◆ Instructions to follow
Convert the stretch of entries from the start through the line containing "center [731, 530]." into a JSON list of strings, one string per line, leaving out blank lines.

== Exercise inputs

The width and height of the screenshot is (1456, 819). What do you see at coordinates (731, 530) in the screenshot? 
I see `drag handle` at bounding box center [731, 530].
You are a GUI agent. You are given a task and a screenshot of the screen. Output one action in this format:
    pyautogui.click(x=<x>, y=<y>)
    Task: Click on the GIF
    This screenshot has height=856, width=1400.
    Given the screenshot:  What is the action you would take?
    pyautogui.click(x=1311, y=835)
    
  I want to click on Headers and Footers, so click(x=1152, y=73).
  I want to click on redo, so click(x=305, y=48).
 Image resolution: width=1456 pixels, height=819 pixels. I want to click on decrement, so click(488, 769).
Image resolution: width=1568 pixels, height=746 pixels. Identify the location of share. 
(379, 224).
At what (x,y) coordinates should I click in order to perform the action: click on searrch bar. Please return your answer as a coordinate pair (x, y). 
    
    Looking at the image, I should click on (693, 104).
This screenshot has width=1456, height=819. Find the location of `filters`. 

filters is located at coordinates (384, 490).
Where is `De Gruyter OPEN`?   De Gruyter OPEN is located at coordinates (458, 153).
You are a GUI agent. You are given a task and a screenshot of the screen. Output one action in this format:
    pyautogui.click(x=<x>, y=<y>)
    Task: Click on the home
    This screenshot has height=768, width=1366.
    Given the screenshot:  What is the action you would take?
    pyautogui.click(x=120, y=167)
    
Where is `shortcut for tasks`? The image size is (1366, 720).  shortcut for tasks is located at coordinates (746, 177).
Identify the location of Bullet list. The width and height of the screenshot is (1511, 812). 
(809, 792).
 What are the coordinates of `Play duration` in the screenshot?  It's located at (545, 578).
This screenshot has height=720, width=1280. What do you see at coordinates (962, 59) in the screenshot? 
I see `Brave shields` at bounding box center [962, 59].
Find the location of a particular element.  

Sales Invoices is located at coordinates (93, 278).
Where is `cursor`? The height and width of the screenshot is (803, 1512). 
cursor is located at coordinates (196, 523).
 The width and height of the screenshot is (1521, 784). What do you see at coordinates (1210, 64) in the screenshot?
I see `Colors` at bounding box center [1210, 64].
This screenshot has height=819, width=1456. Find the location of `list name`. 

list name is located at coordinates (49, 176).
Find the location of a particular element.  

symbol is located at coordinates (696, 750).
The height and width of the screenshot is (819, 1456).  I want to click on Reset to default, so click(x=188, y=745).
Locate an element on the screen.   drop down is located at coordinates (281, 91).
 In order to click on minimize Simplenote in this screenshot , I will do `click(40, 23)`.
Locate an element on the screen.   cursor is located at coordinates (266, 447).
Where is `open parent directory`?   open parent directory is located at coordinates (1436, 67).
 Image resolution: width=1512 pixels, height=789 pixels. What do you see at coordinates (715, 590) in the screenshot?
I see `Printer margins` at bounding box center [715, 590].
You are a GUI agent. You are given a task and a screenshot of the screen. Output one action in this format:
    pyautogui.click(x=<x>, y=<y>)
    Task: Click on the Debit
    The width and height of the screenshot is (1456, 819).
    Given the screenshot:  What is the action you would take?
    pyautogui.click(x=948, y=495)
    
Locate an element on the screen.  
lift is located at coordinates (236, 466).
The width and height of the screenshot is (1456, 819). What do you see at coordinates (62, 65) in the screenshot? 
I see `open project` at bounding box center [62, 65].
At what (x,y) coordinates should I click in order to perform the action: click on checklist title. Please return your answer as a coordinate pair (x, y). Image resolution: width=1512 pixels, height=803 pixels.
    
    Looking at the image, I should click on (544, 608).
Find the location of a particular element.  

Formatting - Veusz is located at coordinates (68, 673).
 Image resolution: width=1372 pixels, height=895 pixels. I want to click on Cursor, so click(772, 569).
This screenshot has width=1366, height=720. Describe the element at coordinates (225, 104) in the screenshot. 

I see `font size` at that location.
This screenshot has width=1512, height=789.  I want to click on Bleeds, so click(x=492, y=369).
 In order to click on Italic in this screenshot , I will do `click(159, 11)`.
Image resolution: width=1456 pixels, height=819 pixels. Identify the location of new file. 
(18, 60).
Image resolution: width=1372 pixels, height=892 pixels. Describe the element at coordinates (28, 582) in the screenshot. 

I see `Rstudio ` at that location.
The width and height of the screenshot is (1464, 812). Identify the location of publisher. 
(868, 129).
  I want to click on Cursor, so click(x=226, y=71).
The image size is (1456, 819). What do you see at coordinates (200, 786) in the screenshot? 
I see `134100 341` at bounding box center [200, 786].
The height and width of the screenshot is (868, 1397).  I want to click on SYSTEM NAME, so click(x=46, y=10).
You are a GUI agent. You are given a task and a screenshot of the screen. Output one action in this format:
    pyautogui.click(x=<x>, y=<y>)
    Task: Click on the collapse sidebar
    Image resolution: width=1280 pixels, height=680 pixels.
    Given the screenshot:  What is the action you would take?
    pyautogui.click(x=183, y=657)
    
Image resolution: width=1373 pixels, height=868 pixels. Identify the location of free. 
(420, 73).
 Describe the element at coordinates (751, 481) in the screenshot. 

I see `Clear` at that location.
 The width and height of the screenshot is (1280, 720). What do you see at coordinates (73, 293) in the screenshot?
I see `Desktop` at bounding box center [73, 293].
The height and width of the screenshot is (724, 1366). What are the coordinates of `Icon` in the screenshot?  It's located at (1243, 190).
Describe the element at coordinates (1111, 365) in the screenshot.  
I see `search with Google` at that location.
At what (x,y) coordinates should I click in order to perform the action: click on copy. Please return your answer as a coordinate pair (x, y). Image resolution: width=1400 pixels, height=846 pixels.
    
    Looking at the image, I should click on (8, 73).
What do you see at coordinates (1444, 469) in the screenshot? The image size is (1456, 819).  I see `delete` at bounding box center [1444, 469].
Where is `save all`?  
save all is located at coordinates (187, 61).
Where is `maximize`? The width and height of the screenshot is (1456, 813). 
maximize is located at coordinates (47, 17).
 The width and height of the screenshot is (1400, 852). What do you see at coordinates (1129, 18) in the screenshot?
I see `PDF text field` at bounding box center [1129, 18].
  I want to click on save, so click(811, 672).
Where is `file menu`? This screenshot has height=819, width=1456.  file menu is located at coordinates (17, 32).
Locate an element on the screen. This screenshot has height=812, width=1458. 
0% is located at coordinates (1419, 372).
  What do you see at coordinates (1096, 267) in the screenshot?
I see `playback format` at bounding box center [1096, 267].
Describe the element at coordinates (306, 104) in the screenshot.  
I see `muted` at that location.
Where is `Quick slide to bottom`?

====

◆ The reply
[
  "The width and height of the screenshot is (1456, 819). What do you see at coordinates (731, 530) in the screenshot? ",
  "I see `drag handle` at bounding box center [731, 530]."
]